The Duquenois-Levine test is commonly used as a screening test in the field, but it cannot definitively confirm the presence of cannabis, as a large range of substances have been shown to give false positives. Despite this, it is common in the United States for prosecutors to seek plea bargains on the basis of positive D-L tests, claiming them definitive, or even to seek conviction without the use of gas chromatography confirmation, which can only be done in the lab. In 2011, researchers at John Jay College of Criminal Justice reported that dietary zinc supplements can mask the presence of THC and other drugs in urine. Similar claims have been made in web forums on that topic.
Main article: http://en.wikipedia.org/wiki/Cannabis_cultivation
It is often claimed by growers and breeders of herbal cannabis that advances in breeding and cultivation techniques have increased the potency of cannabis since the late 1960s and early '70s, when THC was first discovered and understood. However, potent seedless cannabis such as "Thai sticks" were already available at that time. Sinsemilla (Spanish for "without seed") is the dried, seedless inflorescences of female cannabis plants. Because THC production drops off once pollination occurs, the male plants (which produce little THC themselves) are eliminated before they shed pollen to prevent pollination. Advanced cultivation techniques such as hydroponics, cloning, high-intensity artificial lighting, and the sea of green method are frequently employed as a response (in part) to prohibition enforcement efforts that make outdoor cultivation more risky. It is often cited that the average levels of THC in cannabis sold in United States rose dramatically between the 1970s and 2000, but such statements are likely skewed because of undue weight given to much more expensive and potent, but less prevalent samples.

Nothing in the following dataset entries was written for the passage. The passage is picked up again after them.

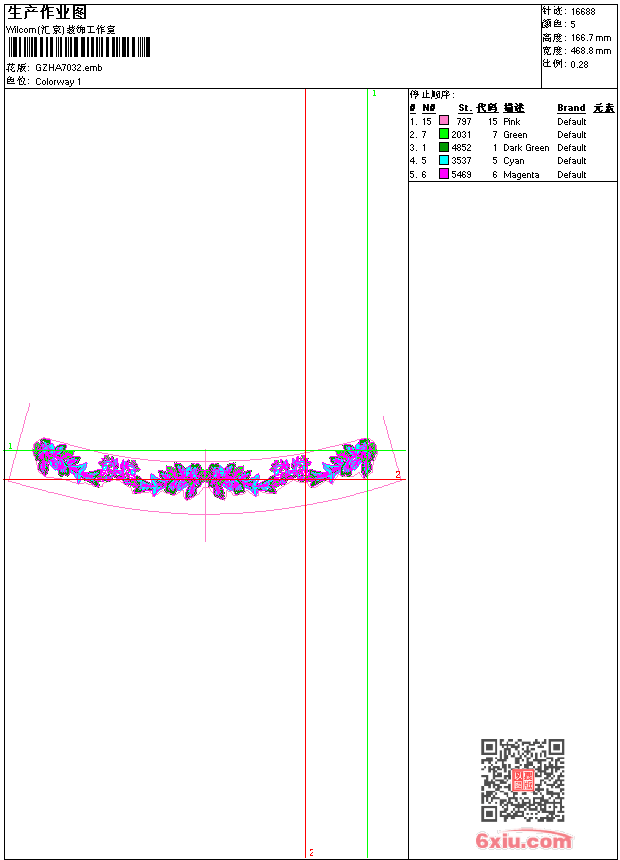The height and width of the screenshot is (860, 620).
Task: Select the Green thread color swatch
Action: tap(444, 134)
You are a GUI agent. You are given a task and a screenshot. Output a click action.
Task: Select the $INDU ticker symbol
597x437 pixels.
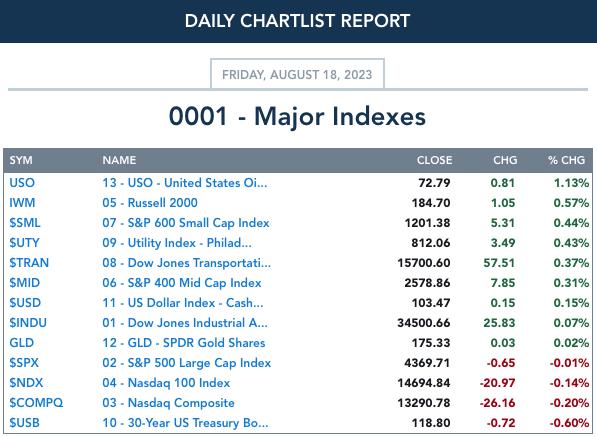click(x=28, y=323)
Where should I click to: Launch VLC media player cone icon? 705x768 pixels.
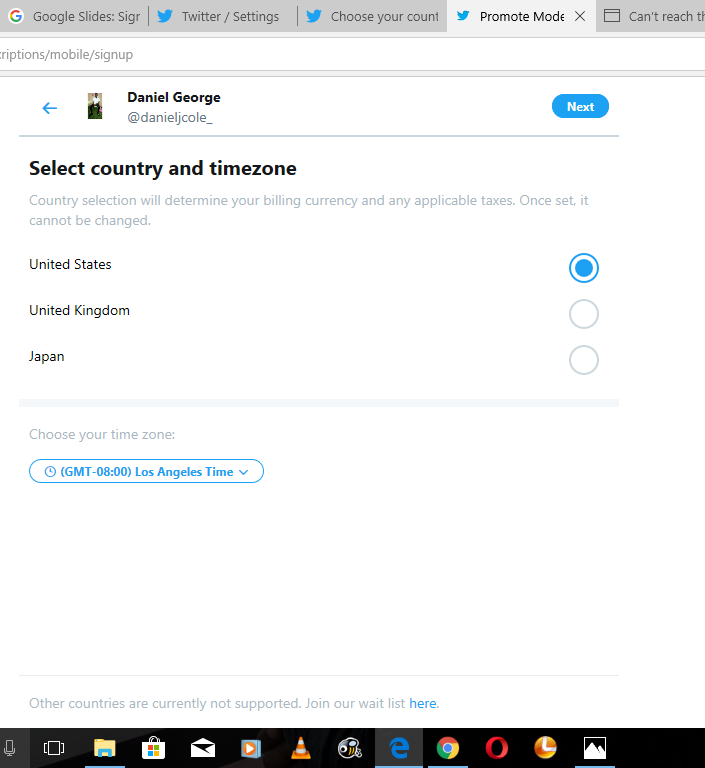[x=300, y=748]
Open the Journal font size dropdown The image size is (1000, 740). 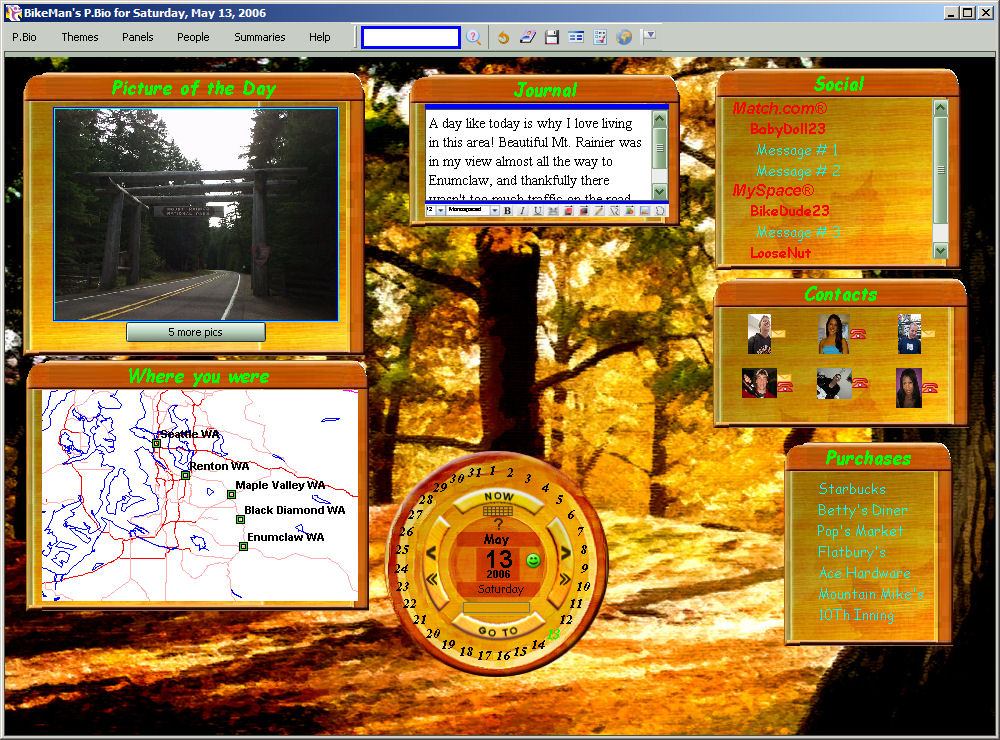441,211
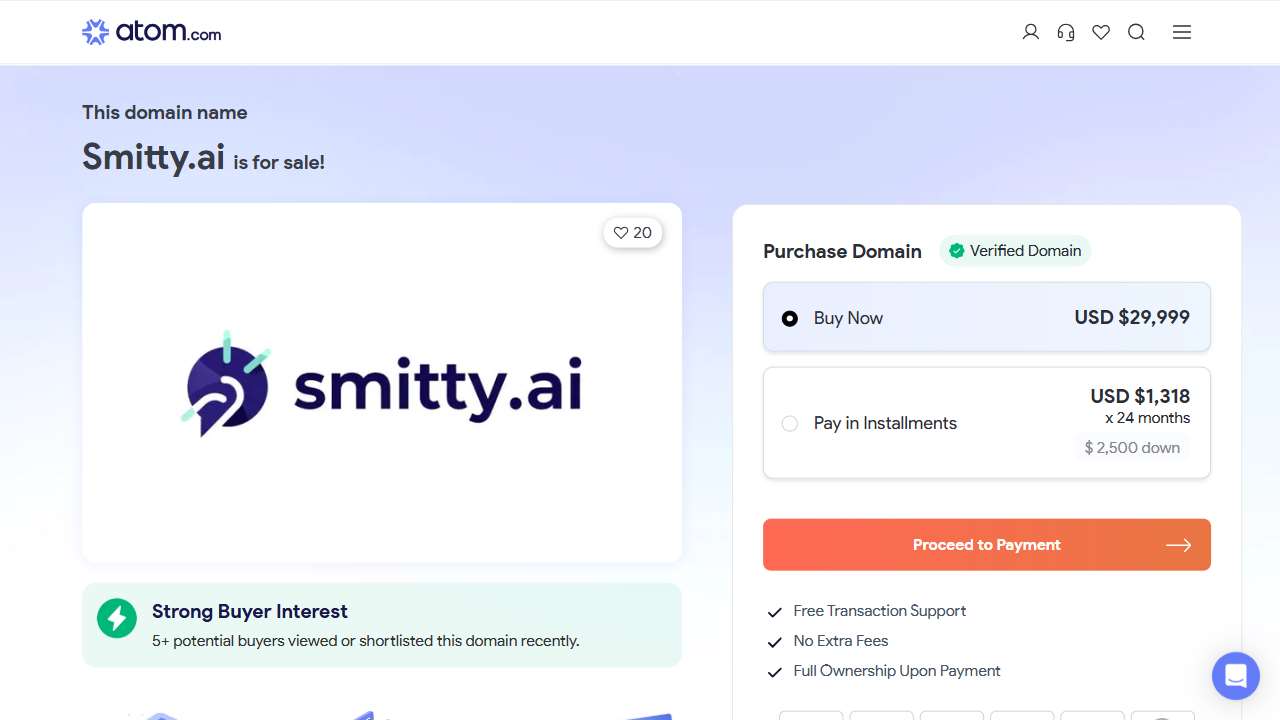Open the favorites heart icon in header
1280x720 pixels.
[x=1101, y=32]
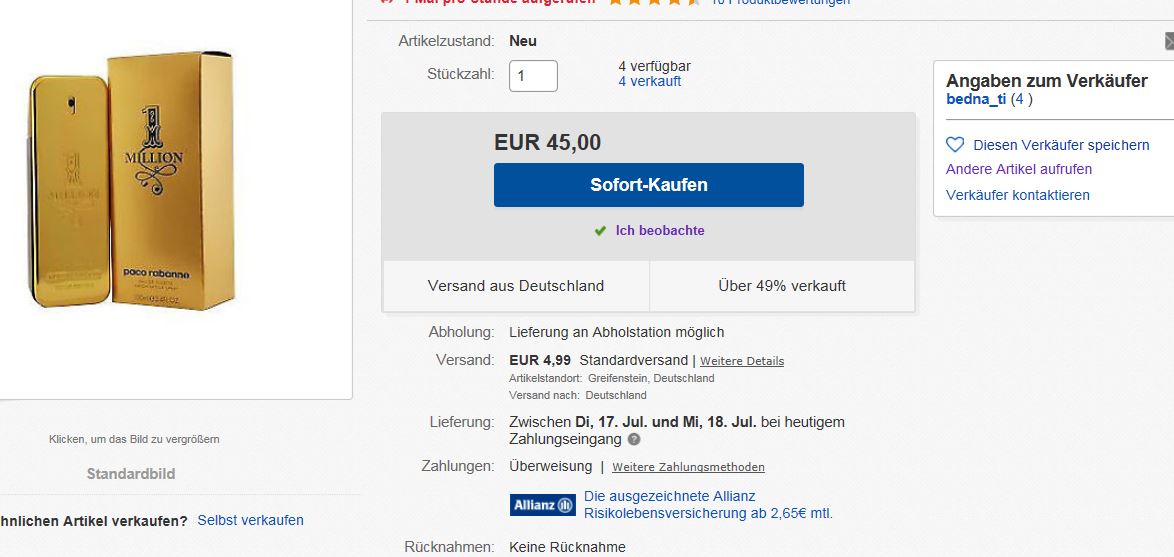Viewport: 1174px width, 557px height.
Task: Click the Sofort-Kaufen button
Action: pos(648,185)
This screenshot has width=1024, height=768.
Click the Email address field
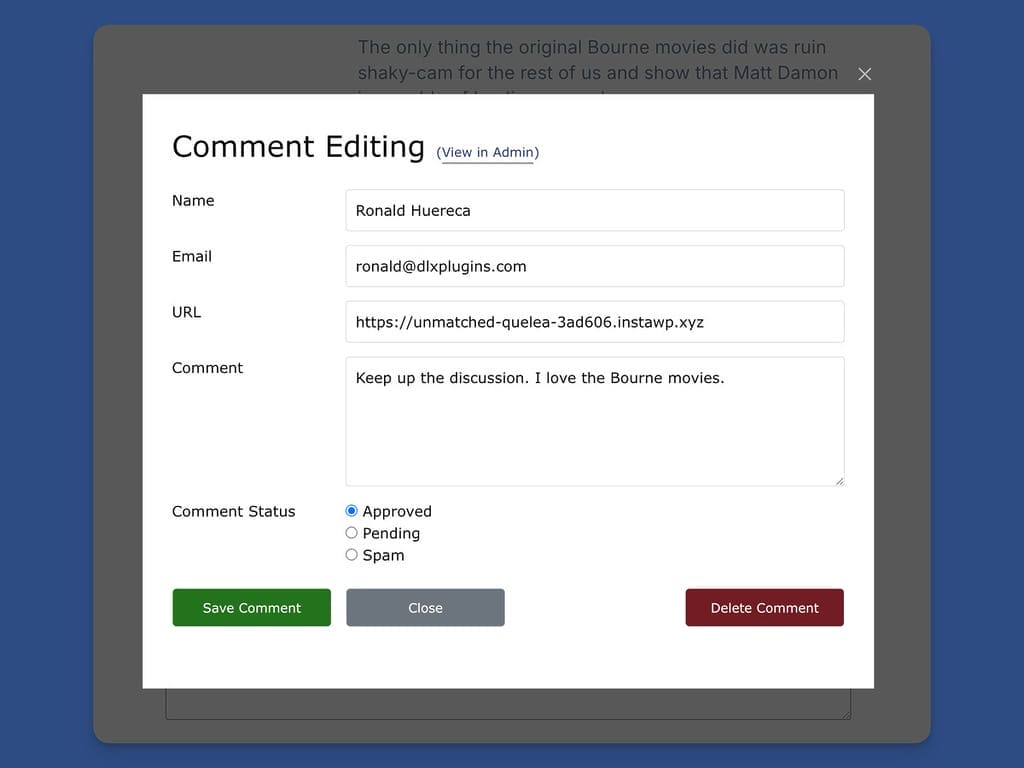[x=595, y=266]
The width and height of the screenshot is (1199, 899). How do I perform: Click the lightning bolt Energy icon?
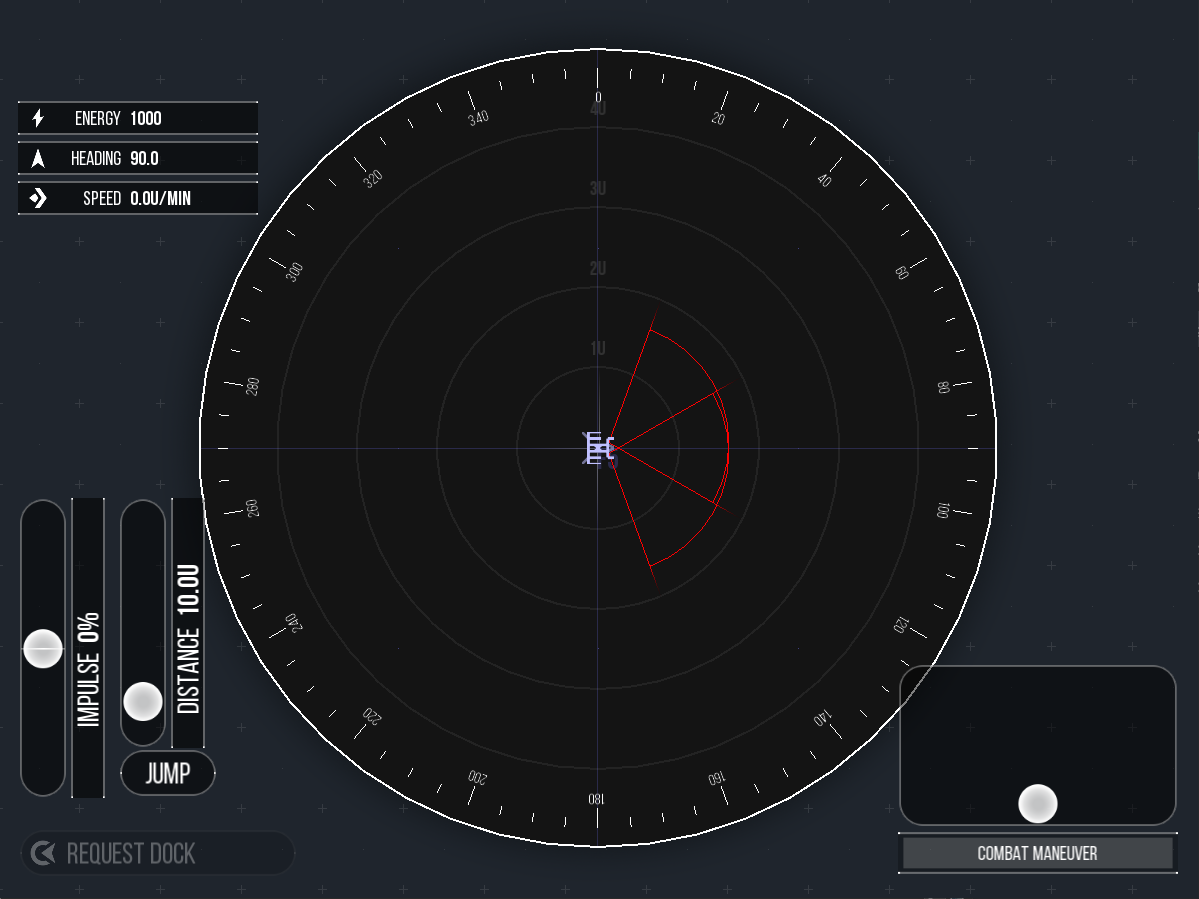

"Skunk" refers to several named strains of potent cannabis, grown through selective breeding and sometimes hydroponics. It is a cross-breed of Cannabis sativa and C. indica (although other strains of this mix exist in abundance). Skunk cannabis potency ranges usually from 6% to 15% and rarely as high as 20%. The average THC level in coffee shops in the Netherlands is about 18-19%.
The price or street value of cannabis varies widely depending on geographic area and potency.
In the United States, cannabis is overall the #4 value crop, and is #1 or #2 in many states including California, New York and Florida, averaging $3,000/lb. It is believed to generate an estimated $36 billion market. Most of the money is spent not on growing and producing but on smuggling the supply to buyers. The United Nations Office on Drugs and Crime claims in its 2008 World Drug Report that typical U.S. retail prices are $10-15 per gram (approximately $280-420 per ounce). Street prices in North America are known to range from about $150 to $400 per ounce, depending on quality.
The European Monitoring Centre for Drugs and Drug Addiction reports that typical retail prices in Europe for cannabis varies from 2€ to 20€ per gram, with a majority of European countries reporting prices in the range 4-10€. In the United Kingdom, a cannabis plant has an approximate street value of £300, but retails to the end-user at about £160/oz.